Brad nodded. He understood. “Get inside,” he said, jumping up from the grass. Shuffling slowly behind him, Jonathan Peyton dragged himself up the back steps of his mother’s home.
“Does Miss June have a gun?” Brad asked, offering a hand to help Jonathan across the top porch step.
Nodding his head up and down, Jonathan collapsed to his knees against the wooden porch planks, his hand clutching a fistful of shirt above his heart.
“You can’t stay out here,” Brad told the weary man as Cyrus yelped from the trees. “There,” he said, pointing to a broken kitchen window.
Urging the man up from his knees, Brad pushed him gently past the shards of glass and crept through the window sill behind him. Slumping against the stove, his shaking back rattling the stainless steel, Jonathan whispered the location of the pistol. “Desk,” he muttered. “Library.”
A candle and box of matches sat on a butcher-block counter by the stove. Striking a flame, Brad lit the wick, his shadow swallowing whole the gasping man resting on the floor. On the other side of the closed kitchen door, a single creak of a wooden floorboard shattered the silence of the house.
“Get down!” Jonathan shouted at Brad.
Ducking to the floor, Brad narrowly missed the aim of the single bullet that blasted through the center of the door.
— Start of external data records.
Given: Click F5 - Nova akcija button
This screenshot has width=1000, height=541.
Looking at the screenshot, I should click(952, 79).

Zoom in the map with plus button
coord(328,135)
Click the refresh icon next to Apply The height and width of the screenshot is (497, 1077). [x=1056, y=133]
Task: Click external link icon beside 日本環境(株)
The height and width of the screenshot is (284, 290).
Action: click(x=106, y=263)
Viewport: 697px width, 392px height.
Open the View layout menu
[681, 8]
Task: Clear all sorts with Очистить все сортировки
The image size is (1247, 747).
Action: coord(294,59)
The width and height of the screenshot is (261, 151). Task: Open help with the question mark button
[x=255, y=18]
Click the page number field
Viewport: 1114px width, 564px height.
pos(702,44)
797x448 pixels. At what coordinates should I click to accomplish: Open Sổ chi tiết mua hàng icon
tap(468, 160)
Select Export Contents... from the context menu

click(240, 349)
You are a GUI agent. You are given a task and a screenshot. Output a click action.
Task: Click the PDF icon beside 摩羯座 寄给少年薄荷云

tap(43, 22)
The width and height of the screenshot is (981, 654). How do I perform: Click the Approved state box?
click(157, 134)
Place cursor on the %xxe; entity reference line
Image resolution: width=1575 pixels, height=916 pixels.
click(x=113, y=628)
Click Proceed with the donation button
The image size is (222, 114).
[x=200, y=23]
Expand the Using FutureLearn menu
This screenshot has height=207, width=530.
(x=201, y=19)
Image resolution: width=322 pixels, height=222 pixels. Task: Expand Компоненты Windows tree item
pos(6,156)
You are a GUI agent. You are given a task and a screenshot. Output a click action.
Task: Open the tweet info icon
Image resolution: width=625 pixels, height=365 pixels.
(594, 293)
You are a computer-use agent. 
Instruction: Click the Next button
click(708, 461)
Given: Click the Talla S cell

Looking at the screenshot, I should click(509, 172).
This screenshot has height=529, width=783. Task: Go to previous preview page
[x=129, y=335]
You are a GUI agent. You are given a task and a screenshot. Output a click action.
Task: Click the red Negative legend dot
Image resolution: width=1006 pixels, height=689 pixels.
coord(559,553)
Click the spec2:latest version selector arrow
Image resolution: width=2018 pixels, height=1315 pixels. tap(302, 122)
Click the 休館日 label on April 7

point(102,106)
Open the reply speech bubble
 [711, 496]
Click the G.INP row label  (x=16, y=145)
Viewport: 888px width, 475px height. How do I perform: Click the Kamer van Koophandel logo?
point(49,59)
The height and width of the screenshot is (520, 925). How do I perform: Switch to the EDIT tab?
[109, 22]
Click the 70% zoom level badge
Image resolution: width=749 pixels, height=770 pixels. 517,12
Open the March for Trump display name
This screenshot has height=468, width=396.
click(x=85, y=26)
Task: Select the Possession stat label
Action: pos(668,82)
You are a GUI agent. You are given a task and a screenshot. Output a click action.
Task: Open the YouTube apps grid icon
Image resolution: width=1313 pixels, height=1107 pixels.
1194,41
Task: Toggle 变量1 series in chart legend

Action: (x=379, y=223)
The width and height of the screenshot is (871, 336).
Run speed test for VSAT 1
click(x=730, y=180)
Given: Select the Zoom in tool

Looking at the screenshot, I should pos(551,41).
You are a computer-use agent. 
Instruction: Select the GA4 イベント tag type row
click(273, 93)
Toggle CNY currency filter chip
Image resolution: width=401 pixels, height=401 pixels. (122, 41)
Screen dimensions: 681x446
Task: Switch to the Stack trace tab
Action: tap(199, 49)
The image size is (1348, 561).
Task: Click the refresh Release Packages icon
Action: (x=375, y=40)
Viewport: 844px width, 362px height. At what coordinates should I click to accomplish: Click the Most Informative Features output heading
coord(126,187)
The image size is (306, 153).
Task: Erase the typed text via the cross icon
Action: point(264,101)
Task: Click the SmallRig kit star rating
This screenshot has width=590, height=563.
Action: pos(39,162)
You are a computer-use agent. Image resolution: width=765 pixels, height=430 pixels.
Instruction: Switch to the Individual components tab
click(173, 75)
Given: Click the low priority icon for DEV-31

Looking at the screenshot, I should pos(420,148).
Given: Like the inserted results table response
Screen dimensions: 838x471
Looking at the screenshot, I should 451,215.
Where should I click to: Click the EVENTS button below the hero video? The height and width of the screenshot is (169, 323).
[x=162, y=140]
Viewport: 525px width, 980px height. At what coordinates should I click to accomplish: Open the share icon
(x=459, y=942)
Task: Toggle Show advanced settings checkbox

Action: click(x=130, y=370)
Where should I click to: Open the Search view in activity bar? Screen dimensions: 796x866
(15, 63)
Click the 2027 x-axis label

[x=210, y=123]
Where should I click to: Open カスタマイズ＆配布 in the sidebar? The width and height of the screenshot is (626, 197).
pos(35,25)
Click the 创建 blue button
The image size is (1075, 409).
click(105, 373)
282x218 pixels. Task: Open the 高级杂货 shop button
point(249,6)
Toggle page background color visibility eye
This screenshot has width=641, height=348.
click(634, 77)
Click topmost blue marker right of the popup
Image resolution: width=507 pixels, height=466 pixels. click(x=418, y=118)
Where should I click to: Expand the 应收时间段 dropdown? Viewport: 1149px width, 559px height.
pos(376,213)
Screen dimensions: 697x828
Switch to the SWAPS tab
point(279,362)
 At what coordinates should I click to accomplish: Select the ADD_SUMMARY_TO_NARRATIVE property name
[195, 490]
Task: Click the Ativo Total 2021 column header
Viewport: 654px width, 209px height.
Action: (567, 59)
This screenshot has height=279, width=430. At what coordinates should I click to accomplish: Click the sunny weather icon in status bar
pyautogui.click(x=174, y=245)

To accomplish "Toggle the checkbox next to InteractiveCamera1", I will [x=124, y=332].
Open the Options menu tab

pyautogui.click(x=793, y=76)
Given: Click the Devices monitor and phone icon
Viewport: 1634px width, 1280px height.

Cracking the wood, the bullet left pine splinters scattered across the kitchen floor. It had come to rest in the drywall above Brad’s spinning head.
The candle shook in Brad’s hand as the door eased open from the tap of the gun barrel against the wood.
“Jonathan!” June cried, stepping into the dim glow. Her slippers shuffled over the slivers of kitchen door sprayed across the threshold.
The pistol trembled in her hands as she knelt down to her son. “It’s you?” she asked him. “It’s really you!” she sobbed, tossing her arms around his neck.
Untangling the pistol from her fingers, Brad shoved the barrel in hi
s waistband.
Jonathan gritted his teeth at the pain swelling in his knee. He patted his mother’s shoulders tenderly. “I’m glad you never took shooting lessons,” he told her. “You nearly killed us.”
“You nearly killed me,” she told him, clasping his hands in her own. “But I always knew you would come home.”
Ashamed at the impatient tapping of his fingers against the countertop, Brad hid his hands in his pockets. “Miss June,” he said, staring at his flip-flops, “we have to get you out of here. There’s a fire in the woods.”
“No,” June protested and clung to her son’s neck. “We can’t leave. She won’t find us out there.”
“Who?” Brad asked. “We should go,” he pleaded.
“Alexandra,” June whispered as Jonathan squeezed her frail arm. “She’s coming. I hear her.”
A footfall on the porch silenced her voice and the growl shook her bones. A snarl erupted from outside the broken window. Brad snuffed the candle with his breath.
“June Bug, dat ya?” Jasmine asked from outside on the porch.
“Yes, Jasmine,” she answered.
On trembling legs, June raised herself from the tiled floor and stepped toward the voice echoing through the window.
Jasmine cackled in the pale moonlight as she patted the head of the wolf crouched beside her on his haunches.
“Dat girl here?” Jasmine asked.
Cyrus whined, his tail wagging furiously and slapping the porch.
“Alexandra,” Brad whispered. He glanced at the pale face of the man slumped against the stove.
“My Alexandra,” Jonathan said softly, his eyes locking on the pistol in Brad’s waistband.
“Light that candle again,” June told Brad firmly.
He did as she asked.
“Give it to me,” she said, yanking the burning pillar from his hands. “I want to see that witch’s face before she dies.”